** start of Extracted material **

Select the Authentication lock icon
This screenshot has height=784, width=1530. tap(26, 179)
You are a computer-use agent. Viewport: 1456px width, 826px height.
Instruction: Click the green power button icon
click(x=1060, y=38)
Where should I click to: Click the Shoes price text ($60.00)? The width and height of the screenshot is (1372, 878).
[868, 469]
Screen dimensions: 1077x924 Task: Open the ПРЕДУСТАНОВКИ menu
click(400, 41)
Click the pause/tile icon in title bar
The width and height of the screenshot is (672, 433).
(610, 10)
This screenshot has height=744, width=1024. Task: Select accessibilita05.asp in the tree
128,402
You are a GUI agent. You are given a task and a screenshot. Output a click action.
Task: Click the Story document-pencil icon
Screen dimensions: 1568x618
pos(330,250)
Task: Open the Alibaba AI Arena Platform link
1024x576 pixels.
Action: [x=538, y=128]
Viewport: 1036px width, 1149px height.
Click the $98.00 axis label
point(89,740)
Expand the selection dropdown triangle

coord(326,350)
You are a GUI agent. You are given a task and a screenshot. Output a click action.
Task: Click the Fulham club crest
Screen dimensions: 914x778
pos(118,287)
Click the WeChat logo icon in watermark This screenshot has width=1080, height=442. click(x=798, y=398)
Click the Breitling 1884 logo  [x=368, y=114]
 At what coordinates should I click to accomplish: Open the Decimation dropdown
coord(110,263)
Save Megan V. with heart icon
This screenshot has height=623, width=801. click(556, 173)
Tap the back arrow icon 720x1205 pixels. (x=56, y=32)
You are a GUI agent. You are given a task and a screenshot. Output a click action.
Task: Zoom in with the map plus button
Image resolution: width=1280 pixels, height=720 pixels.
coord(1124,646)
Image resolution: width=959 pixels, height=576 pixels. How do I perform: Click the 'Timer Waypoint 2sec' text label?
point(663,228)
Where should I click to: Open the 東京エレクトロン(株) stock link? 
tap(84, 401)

** end of Extracted material **

» Problem to work on
Return each line from the listing above that contains the word "resolution".

» Answer to this problem
Image resolution: width=1280 pixels, height=720 pixels.
Image resolution: width=959 pixels, height=576 pixels. How do I perform: Click the 'Timer Waypoint 2sec' text label?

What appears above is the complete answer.